That story is recent, and it is wrong. The historic Christian tradition has always held that faith and reason work together. Reason carries the mind a long way toward God; faith trusts what God Himself has revealed, where reason alone cannot go. They answer different parts of the same question.
The New Testament word for faith is pistis. It does not mean "believing without evidence." It means trust grounded in evidence; the same word Greek speakers used for a contract, for keeping one's word, for the reliability of a friend. The redefinition of faith as "belief without evidence" comes from modern atheist writers (Mark Twain, Richard Dawkins) and has nothing to do with how the Bible or two thousand years of Christian thinkers used the word.
The lesson rules out two opposite mistakes. Fideism says faith stands against reason; the fideist tries to protect faith by retreating from evidence and argument. The result is a Christianity that cannot defend itself. Rationalism says reason can fully explain God; the rationalist treats faith as just a label for what proof has already produced. The result is a thin deism, not living Christian faith.

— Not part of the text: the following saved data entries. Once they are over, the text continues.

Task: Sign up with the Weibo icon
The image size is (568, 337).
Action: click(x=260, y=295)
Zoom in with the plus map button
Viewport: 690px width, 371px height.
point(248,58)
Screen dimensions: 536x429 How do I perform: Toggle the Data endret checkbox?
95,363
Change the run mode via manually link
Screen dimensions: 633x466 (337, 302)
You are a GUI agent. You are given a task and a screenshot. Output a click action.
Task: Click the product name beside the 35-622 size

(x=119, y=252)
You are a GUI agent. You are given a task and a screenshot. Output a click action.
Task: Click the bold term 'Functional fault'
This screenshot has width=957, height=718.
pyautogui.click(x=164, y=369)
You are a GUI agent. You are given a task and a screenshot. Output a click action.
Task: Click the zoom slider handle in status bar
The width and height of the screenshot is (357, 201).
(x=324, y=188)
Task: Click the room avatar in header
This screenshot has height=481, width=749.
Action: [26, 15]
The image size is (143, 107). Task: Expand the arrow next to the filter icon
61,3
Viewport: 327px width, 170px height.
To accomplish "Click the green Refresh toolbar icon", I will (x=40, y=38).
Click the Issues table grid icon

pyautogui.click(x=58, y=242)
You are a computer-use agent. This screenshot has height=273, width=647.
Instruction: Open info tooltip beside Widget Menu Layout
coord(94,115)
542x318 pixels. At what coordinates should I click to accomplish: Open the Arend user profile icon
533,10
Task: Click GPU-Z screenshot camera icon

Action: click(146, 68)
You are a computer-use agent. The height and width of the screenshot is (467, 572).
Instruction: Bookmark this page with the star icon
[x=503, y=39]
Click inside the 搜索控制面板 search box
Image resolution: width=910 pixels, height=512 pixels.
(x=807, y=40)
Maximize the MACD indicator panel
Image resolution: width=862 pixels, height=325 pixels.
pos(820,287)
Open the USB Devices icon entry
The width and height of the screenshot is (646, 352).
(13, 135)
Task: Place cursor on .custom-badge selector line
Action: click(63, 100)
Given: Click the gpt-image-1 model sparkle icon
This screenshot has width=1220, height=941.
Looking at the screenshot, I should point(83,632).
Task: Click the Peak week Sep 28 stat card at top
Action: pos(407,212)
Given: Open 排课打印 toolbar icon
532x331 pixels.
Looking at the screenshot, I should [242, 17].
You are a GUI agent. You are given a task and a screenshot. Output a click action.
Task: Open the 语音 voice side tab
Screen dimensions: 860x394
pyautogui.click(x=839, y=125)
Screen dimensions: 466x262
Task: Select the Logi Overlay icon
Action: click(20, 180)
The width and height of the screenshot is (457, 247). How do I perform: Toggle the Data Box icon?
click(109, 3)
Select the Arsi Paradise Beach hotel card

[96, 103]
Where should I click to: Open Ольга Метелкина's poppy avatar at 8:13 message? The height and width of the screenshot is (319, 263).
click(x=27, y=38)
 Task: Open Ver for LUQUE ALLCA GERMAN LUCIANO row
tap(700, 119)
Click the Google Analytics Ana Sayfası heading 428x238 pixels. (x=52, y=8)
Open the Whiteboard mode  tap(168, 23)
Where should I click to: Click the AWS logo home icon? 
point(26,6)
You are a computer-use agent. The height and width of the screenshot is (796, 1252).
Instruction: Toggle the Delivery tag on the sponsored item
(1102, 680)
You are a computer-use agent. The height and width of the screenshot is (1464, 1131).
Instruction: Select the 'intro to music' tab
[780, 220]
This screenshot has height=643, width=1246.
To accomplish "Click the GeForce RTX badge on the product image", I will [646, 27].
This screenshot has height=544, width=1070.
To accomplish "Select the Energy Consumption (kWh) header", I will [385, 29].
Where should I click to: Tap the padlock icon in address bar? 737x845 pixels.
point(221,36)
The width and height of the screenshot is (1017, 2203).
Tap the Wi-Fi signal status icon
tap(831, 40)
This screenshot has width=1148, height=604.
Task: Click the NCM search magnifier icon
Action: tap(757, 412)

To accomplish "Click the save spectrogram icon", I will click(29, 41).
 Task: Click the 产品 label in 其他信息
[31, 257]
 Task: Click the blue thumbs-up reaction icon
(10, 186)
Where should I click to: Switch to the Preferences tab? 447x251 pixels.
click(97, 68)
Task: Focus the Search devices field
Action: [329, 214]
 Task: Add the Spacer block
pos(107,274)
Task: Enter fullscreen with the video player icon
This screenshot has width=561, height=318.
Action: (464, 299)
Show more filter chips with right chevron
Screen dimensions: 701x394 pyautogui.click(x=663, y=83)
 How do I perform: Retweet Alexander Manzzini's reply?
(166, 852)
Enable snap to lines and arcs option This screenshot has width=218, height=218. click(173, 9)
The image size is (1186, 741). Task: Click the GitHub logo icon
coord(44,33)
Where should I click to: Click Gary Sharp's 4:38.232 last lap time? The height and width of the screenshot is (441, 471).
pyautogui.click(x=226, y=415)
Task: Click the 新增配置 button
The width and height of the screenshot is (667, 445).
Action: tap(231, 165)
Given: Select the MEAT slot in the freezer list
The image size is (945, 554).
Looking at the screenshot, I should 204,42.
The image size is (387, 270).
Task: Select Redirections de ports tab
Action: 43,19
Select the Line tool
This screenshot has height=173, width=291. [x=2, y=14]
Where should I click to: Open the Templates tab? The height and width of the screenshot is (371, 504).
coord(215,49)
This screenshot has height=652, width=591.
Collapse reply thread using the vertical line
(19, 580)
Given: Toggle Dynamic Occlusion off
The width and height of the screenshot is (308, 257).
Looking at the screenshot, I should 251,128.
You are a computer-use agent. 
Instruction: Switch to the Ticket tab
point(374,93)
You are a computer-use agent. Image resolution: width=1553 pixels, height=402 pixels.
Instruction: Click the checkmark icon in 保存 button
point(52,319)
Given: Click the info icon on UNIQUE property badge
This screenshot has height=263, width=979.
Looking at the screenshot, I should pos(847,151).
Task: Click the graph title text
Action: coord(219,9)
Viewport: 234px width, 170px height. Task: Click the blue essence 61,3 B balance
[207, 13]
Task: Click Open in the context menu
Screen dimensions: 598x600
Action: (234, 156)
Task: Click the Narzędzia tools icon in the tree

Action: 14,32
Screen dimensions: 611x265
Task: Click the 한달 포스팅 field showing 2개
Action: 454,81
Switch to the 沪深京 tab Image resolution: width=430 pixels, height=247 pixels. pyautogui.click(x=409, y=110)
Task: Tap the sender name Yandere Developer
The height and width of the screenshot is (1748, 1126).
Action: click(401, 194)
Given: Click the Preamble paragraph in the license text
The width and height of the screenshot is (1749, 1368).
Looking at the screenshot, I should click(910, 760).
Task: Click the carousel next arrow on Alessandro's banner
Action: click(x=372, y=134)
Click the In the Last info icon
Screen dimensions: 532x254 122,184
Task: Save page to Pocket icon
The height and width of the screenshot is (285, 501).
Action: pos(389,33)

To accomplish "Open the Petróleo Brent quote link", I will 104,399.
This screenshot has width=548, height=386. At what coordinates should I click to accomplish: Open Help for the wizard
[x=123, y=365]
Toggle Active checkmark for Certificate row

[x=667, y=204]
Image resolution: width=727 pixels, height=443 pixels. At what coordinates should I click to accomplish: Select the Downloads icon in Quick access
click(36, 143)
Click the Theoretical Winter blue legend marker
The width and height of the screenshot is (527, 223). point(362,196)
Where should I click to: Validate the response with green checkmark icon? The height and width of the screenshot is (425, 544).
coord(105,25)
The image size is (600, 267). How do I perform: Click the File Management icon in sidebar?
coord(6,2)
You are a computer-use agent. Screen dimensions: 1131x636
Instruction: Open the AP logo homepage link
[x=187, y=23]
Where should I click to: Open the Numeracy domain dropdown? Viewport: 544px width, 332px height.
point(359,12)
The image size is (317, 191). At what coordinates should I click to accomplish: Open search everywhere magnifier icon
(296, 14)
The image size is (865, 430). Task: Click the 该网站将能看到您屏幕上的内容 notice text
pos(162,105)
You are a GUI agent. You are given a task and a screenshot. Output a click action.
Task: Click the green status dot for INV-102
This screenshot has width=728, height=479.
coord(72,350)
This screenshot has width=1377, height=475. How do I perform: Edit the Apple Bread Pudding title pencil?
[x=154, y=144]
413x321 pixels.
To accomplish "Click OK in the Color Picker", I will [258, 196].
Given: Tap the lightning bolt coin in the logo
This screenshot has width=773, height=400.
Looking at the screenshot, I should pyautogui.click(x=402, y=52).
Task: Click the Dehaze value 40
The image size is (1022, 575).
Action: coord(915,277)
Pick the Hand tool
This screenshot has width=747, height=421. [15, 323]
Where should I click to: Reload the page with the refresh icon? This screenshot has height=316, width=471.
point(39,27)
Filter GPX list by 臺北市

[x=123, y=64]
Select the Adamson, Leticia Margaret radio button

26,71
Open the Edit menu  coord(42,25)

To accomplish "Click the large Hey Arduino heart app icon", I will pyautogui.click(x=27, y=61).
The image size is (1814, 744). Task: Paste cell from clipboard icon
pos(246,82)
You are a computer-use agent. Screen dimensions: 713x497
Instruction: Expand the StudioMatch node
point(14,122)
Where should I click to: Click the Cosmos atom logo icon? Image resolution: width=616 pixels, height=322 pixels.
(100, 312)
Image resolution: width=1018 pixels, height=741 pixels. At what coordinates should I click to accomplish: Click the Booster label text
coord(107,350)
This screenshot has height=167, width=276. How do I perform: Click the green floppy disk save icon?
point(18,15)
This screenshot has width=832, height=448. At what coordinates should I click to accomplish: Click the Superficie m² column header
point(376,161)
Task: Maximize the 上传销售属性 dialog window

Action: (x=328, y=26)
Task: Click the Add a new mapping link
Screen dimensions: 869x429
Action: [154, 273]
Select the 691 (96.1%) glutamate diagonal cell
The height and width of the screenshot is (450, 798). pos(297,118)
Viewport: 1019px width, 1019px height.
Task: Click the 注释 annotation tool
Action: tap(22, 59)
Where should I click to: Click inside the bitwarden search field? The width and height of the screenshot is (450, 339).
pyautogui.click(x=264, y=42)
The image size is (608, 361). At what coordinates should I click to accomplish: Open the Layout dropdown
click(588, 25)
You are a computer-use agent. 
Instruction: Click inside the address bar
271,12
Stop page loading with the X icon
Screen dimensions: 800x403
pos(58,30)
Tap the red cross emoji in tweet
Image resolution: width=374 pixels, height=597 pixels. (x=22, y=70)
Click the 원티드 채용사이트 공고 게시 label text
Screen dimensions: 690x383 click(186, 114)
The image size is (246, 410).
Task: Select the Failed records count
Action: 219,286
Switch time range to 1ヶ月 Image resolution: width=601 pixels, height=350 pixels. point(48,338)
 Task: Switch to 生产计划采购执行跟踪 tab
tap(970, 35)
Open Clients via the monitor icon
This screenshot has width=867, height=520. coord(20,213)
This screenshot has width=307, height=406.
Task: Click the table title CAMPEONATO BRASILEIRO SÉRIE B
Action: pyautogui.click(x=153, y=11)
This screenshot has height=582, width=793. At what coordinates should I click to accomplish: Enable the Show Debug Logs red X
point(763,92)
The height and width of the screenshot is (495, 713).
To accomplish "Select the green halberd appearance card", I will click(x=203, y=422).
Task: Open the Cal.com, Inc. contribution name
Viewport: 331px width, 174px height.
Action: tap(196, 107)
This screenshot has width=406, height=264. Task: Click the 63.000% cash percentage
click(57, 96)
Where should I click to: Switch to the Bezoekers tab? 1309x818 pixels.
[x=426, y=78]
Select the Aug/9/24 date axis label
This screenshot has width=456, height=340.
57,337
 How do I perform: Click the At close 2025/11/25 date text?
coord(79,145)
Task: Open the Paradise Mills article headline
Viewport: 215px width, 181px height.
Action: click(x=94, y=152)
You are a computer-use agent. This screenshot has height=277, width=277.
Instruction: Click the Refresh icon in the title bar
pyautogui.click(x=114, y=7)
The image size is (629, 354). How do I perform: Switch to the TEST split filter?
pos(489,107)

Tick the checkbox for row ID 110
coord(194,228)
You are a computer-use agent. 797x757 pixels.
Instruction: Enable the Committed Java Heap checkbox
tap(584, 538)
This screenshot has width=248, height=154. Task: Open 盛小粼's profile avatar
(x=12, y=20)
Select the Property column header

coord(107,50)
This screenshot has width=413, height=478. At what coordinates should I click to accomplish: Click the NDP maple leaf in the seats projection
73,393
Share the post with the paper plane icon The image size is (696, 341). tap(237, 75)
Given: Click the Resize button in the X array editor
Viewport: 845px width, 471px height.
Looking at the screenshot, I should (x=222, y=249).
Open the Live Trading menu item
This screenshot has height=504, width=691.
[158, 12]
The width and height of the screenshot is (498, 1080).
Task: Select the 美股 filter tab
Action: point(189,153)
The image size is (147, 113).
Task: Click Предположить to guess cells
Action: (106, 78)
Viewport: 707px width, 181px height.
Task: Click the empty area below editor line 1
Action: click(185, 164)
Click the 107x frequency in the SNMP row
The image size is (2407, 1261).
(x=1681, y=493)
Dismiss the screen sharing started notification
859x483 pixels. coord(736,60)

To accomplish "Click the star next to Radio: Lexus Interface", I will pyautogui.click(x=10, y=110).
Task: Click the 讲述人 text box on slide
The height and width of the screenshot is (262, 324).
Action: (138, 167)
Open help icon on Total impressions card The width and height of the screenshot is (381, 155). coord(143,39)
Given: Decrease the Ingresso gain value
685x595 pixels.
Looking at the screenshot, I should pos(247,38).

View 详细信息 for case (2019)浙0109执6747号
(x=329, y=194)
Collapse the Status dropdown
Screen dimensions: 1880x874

The historic view is neither. Augustine said credo ut intelligam, "I believe so that I may understand." Anselm said fides quaerens intellectum, "faith seeking understanding." Aquinas distinguished the praeambula fidei, the truths reason can reach (God exists, God is one), from the articula fidei, the truths only revelation can deliver (the Trinity, the Incarnation). Both are real. Both matter. Neither replaces the other.
The apologist who accepts the modern opposite-story before the conversation even starts has already lost half the ground.
In full
A common story today says that faith and reason are opposites. On this view, you believe because the evidence ran out. The more you know, the less you need to trust. That story is recent. It is also wrong. The historic Christian tradition has always held that faith and reason work together. Reason can carry the mind a long way toward God. Faith trusts what God Himself has told us, where reason alone cannot go. They answer different parts of the same question. They are not rivals.
This lesson lays out the older view. We will look at Aquinas's praeambula fidei and Anselm's fides quaerens intellectum. We will also rule out two opposite mistakes. The fideist treats reason as a threat to faith. He has misunderstood faith. The rationalist treats reason as a replacement for faith. He has misunderstood reason. And the apologist who accepts the modern opposite-story before the conversation even starts has already lost half the ground.
Required reading
- Faith and Reason, the codex's master page on how the two fit together. Augustine's credo ut intelligam, Anselm's fides quaerens intellectum, Aquinas's two-tier praeambula fidei / articula fidei, and modern work in Reformed Epistemology all sit on this page. Read this first. Everything else in the lesson builds on it.
- Faith, what the New Testament word pistis actually means. Read this for the word study. Biblical pistis is trust grounded in evidence. It is not believing without evidence. The atheist version of "faith" is a redefinition. The Christian use of the word came first by two thousand years.
- Faith is Belief Without Evidence Objection, the response to the modern redefinition. Read this for the shape of the conversation. It shows how to answer when someone says, "faith is belief without evidence."
The two errors faith-and-reason rules out
The historic Christian view rules out both of the mistakes below. Most modern Christians lean toward one without noticing the other is also off-limits.
- Fideism says faith stands against reason, or above it in a way that makes evidence and argument pointless. The fideist accepts the modern opposite-story. He tries to keep faith safe by retreating from reason. The result is a Christianity that cannot defend itself and cannot meet the unbeliever on shared ground. The historic tradition has rejected this from the start.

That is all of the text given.